Requirement: Lay out the data as a two-column CSV, starting at the line that contains "Identify the location of day-label: November" and ending at the end of the data, both included. Use the columns input and output, put each in one quoted field with line breaks turned into spaces, and leave out the pictures.
** Data extract follows **
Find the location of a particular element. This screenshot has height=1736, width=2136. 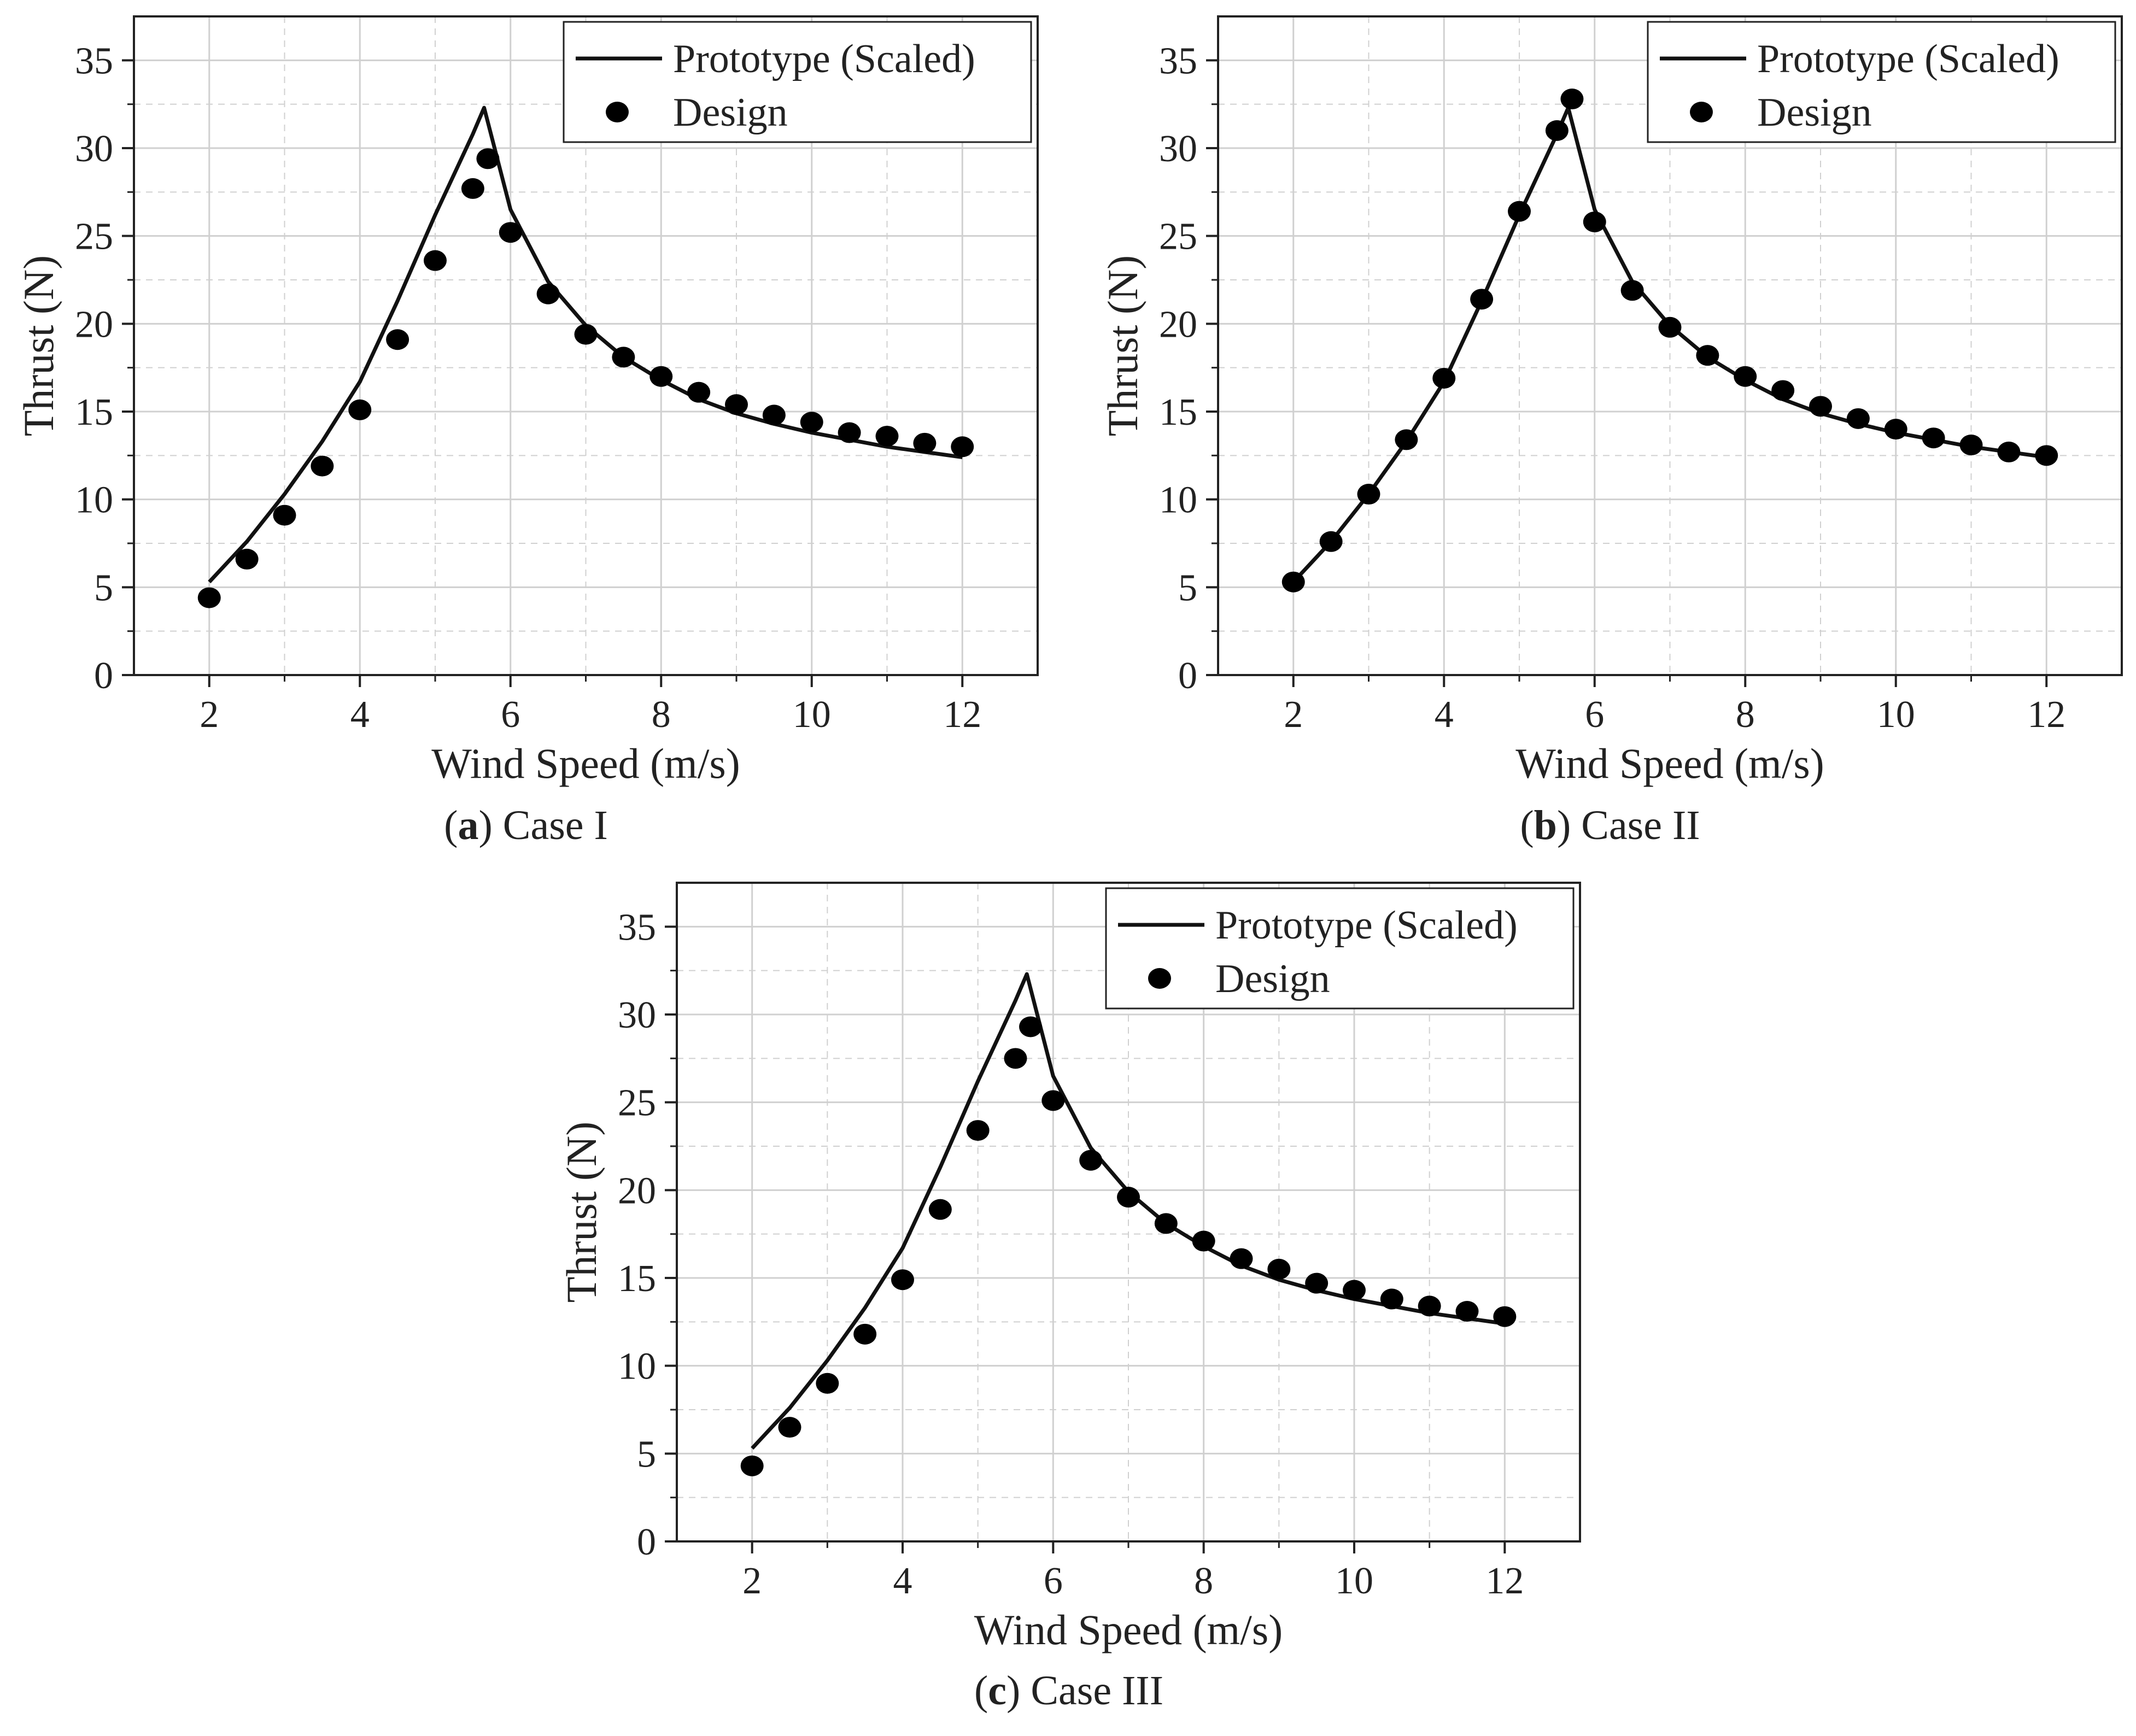

chart-c-caption-paren-open: ( is located at coordinates (981, 1691).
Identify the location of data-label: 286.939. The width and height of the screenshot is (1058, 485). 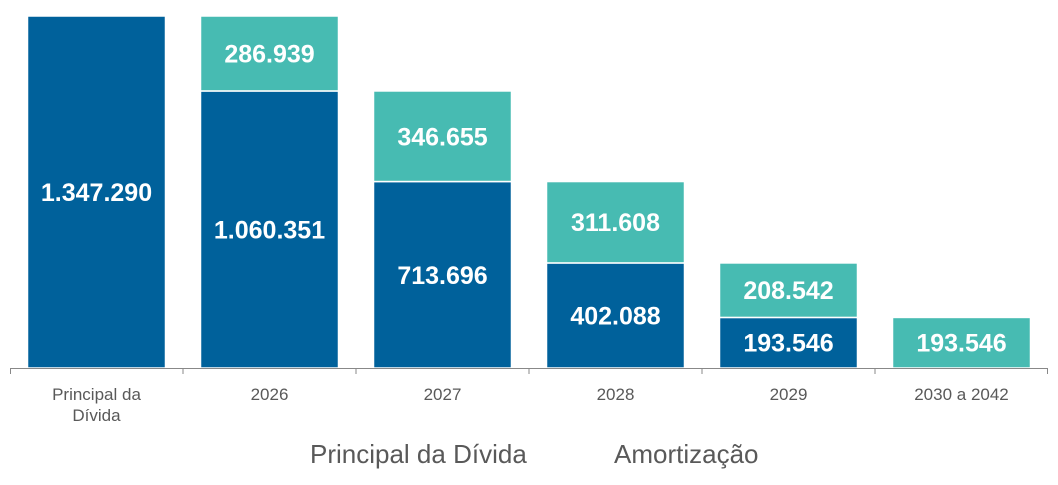
(269, 54).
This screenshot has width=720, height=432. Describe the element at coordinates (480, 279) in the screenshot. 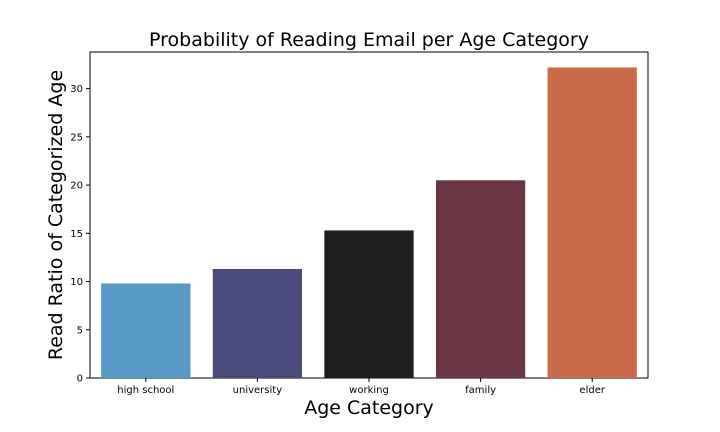

I see `bar-family` at that location.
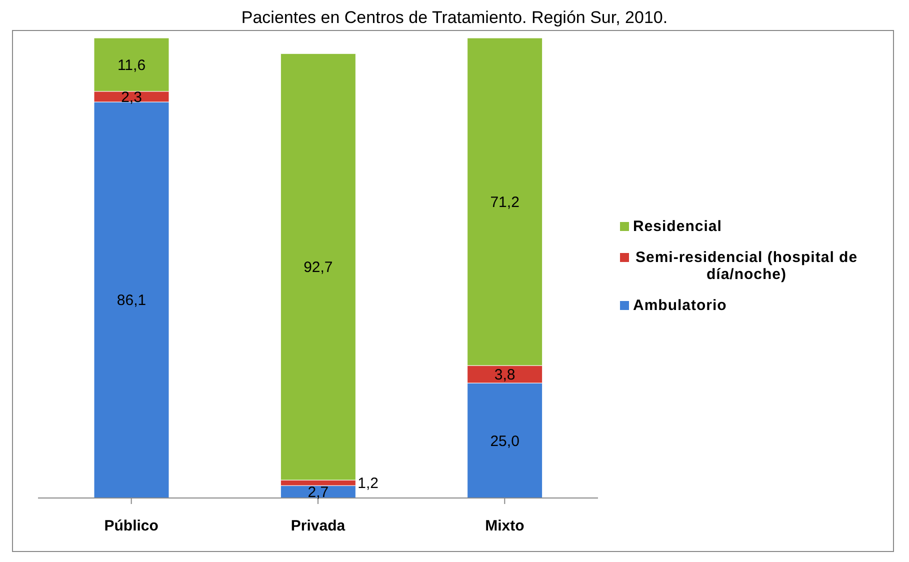  Describe the element at coordinates (368, 484) in the screenshot. I see `data-label: 1,2` at that location.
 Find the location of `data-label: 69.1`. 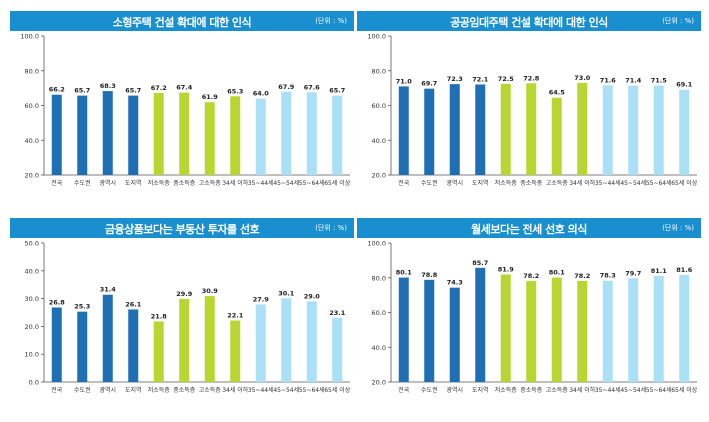

data-label: 69.1 is located at coordinates (684, 85).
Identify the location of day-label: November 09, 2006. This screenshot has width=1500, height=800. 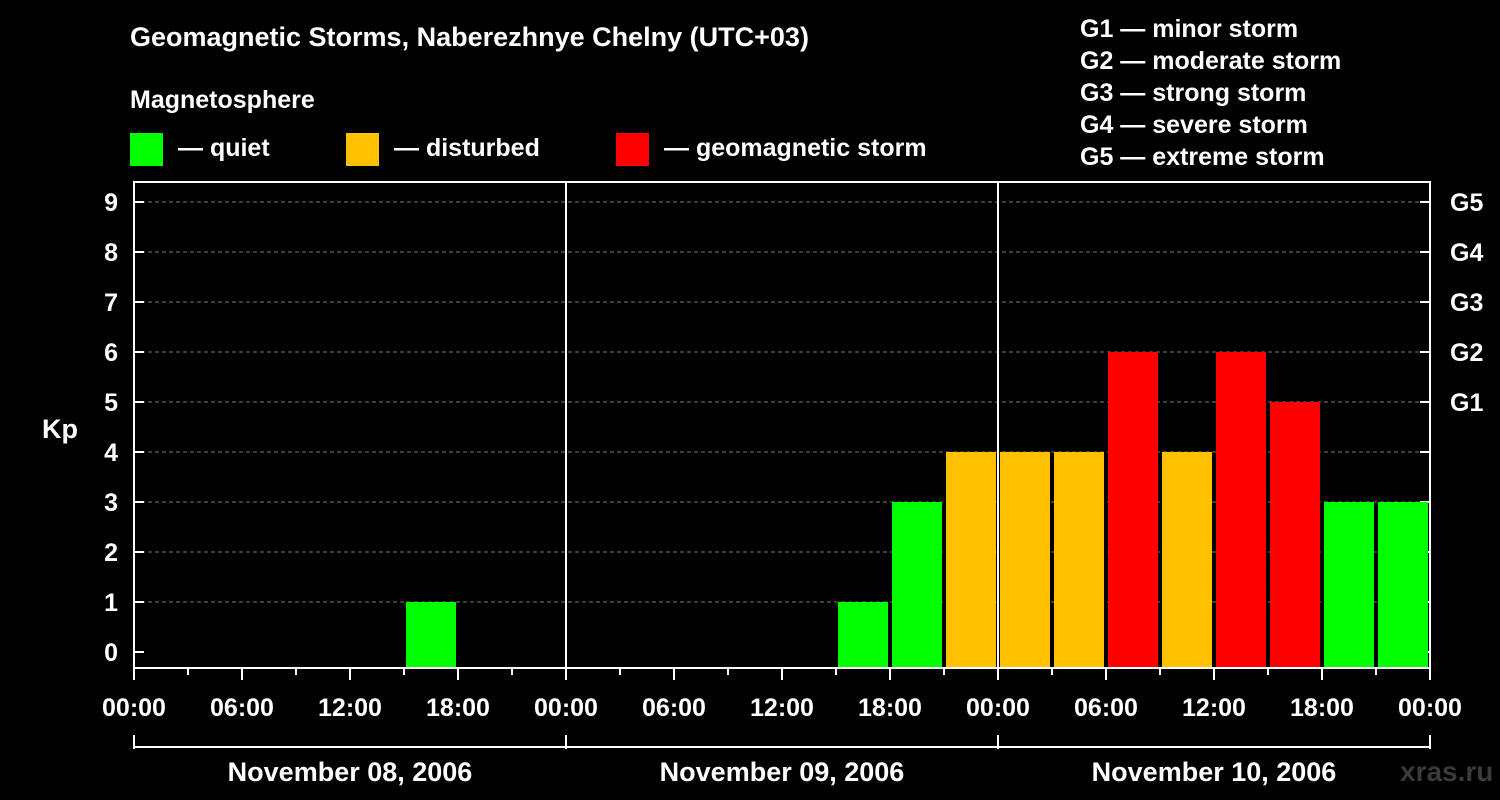
(782, 772).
** End of Data extract **
Answer section:
input,output
"Identify the location of day-label: November 09, 2006. This screenshot has width=1500, height=800.","(782, 772)."